*** Block opens ***

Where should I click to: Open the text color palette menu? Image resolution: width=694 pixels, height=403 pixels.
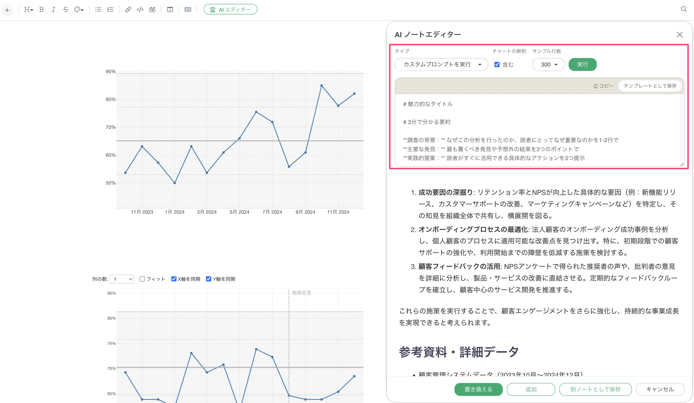[x=79, y=10]
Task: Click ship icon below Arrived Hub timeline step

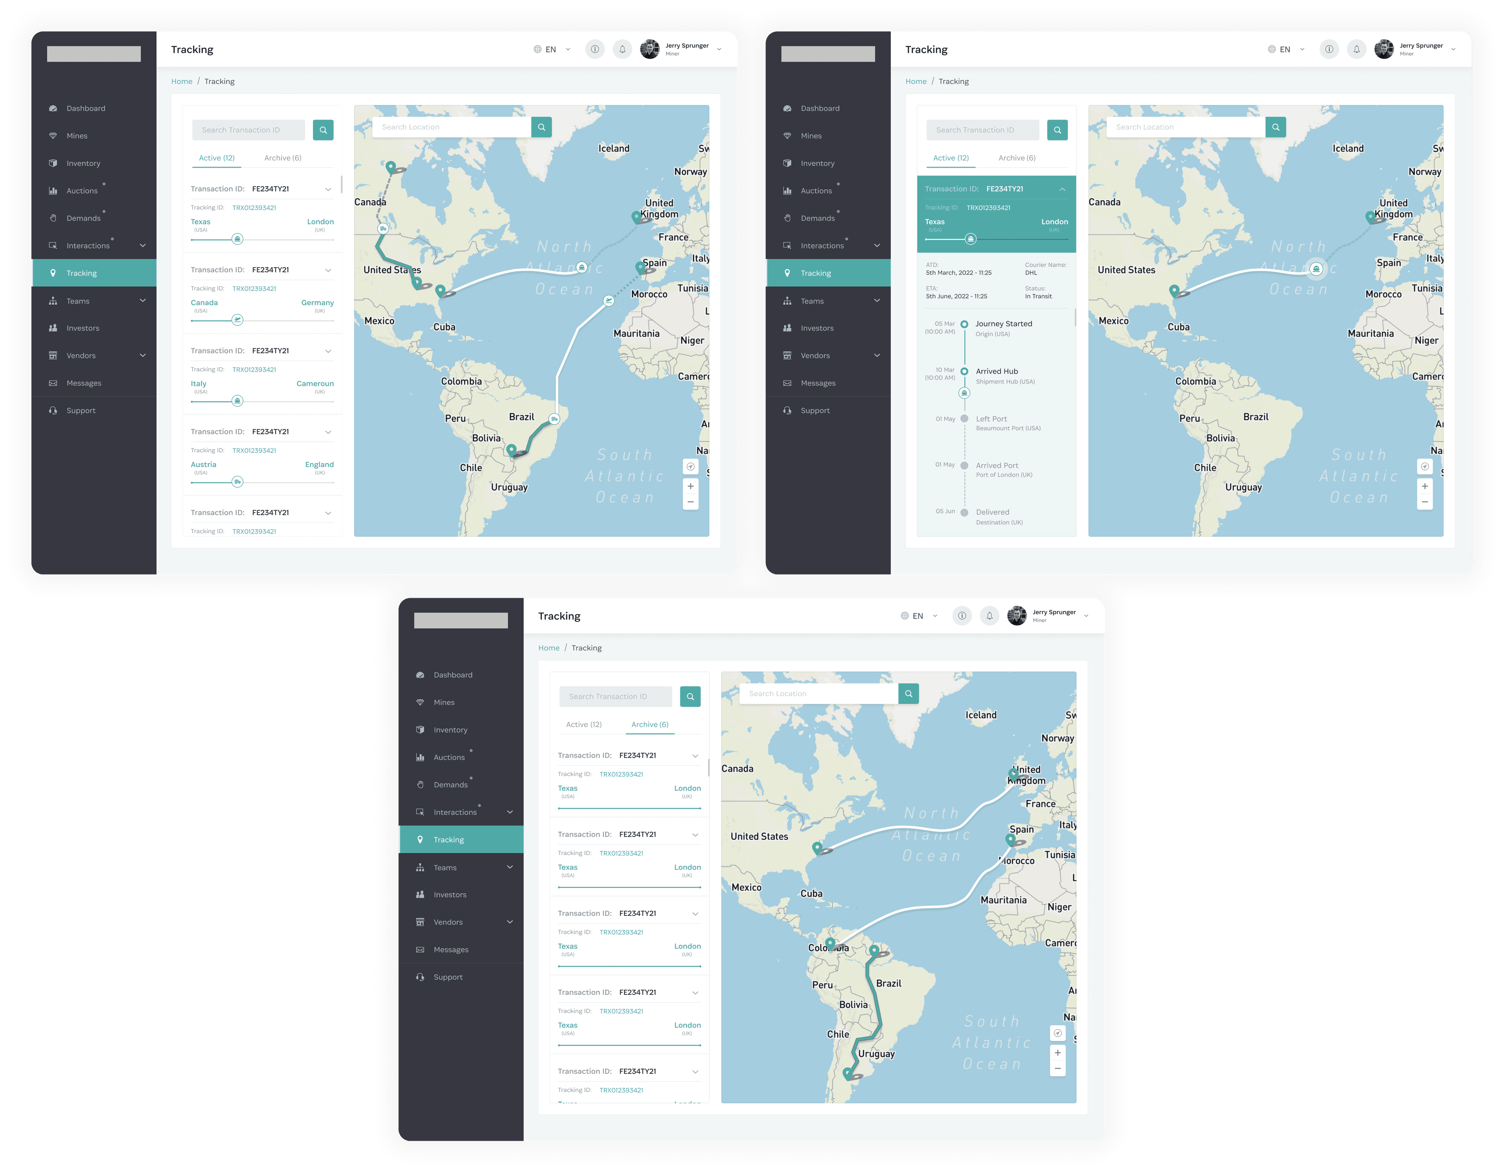Action: tap(964, 393)
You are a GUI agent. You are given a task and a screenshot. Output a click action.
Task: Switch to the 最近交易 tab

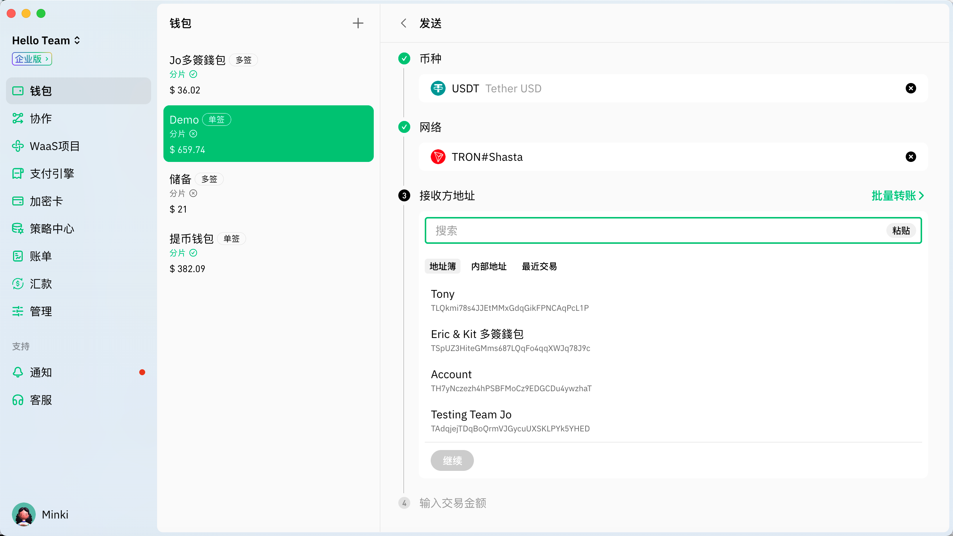tap(539, 266)
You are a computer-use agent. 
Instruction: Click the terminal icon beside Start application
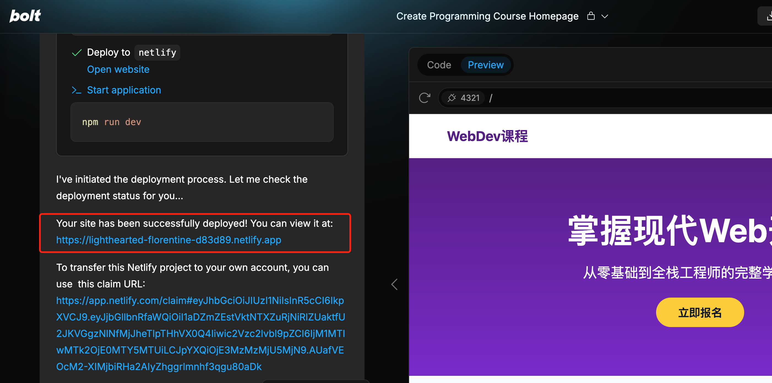(x=76, y=90)
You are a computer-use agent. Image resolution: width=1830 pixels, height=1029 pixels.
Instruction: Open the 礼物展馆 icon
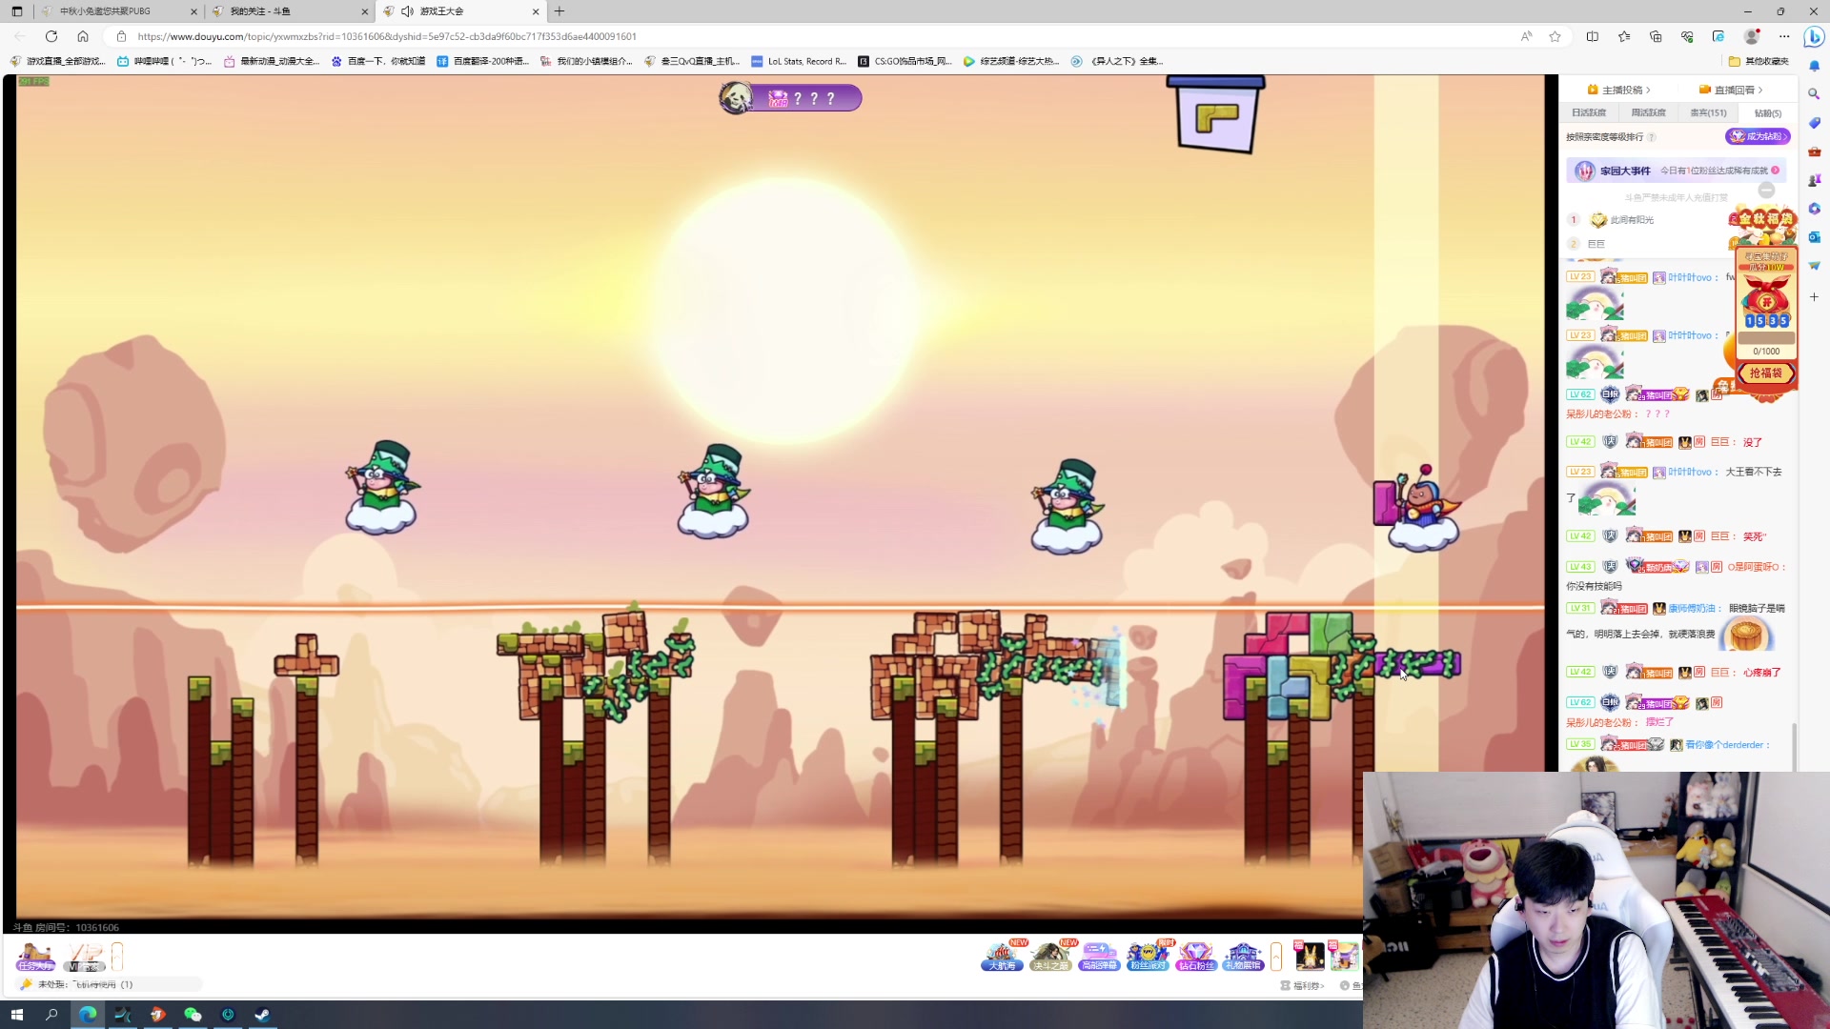pos(1243,956)
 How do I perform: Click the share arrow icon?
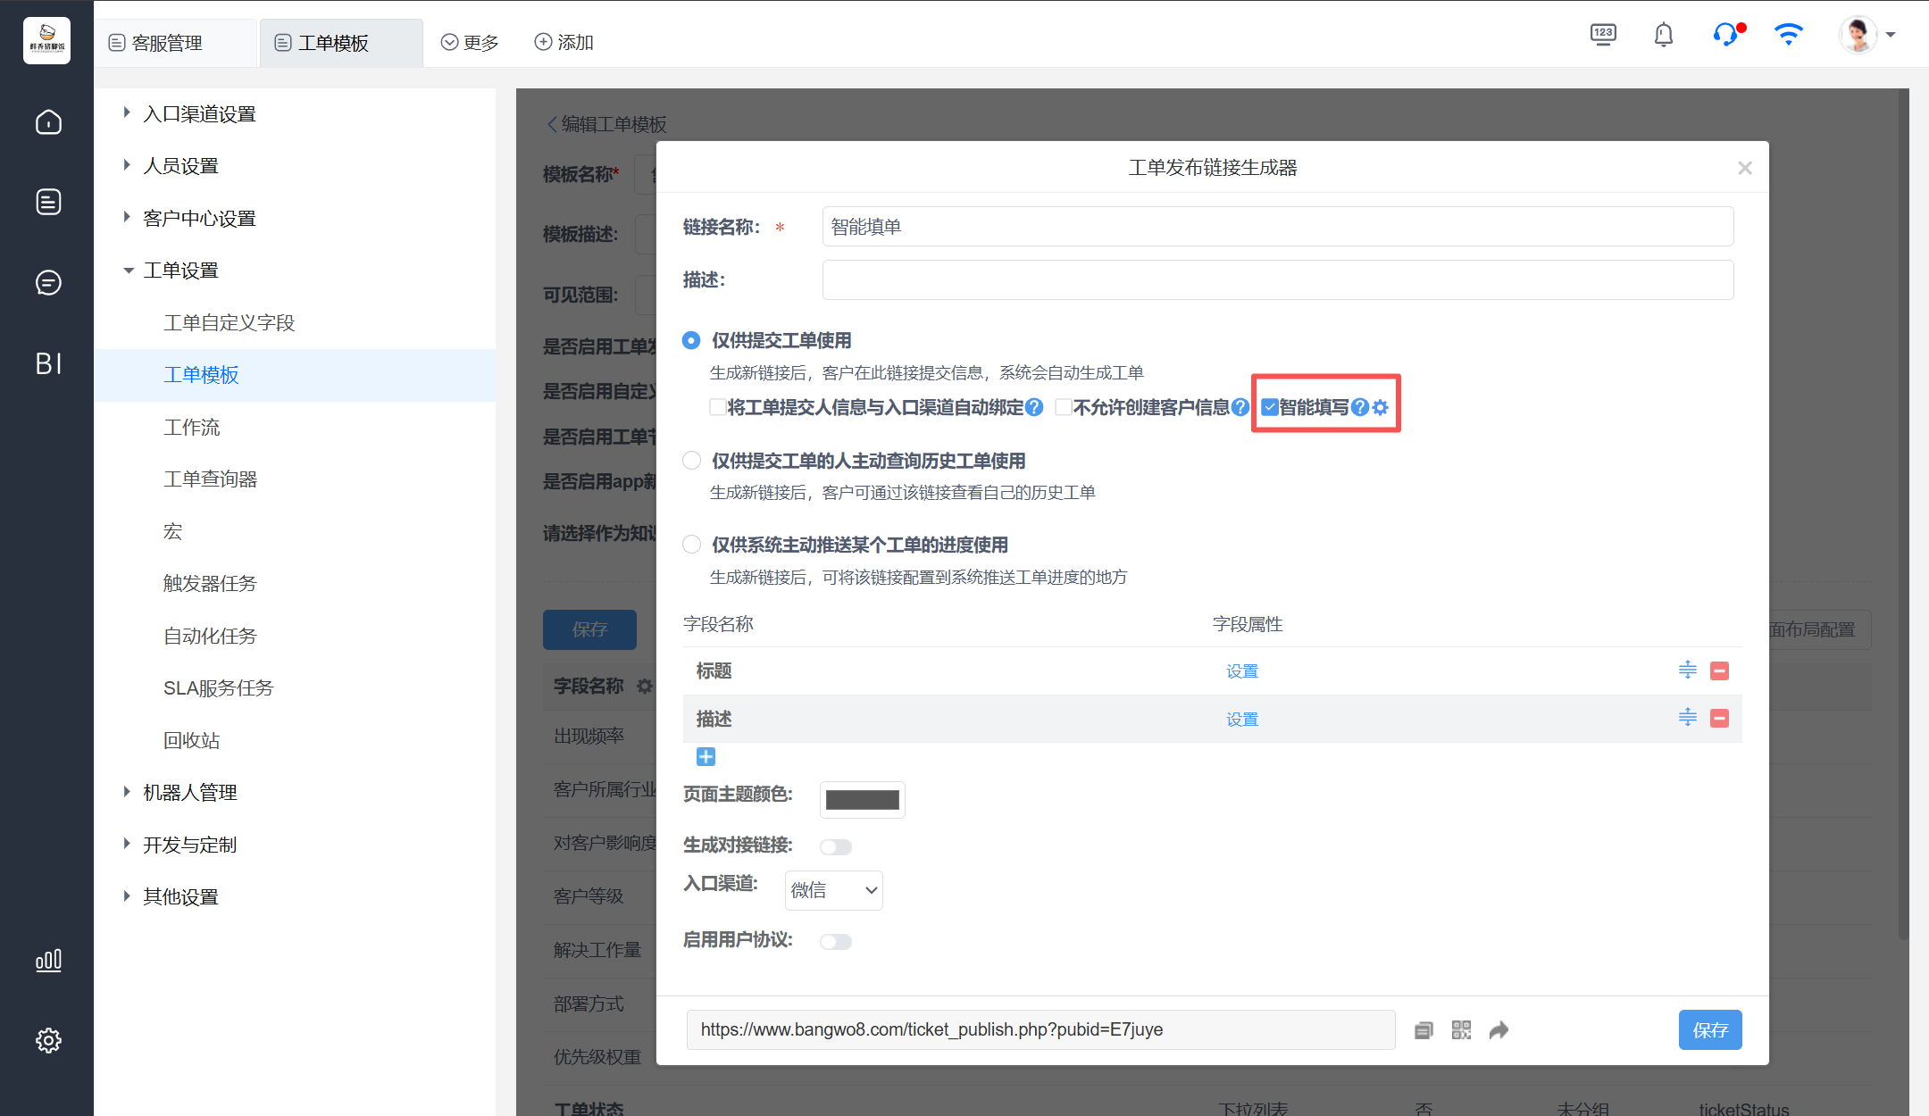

*** Block closes ***

● Your objective: What lines of the material above hold the string "computer"? Please copy them.

● Result for this exercise:
You are a computer-use agent. 
You are a computer-use agent. Image resolution: width=1830 pixels, height=1029 pixels.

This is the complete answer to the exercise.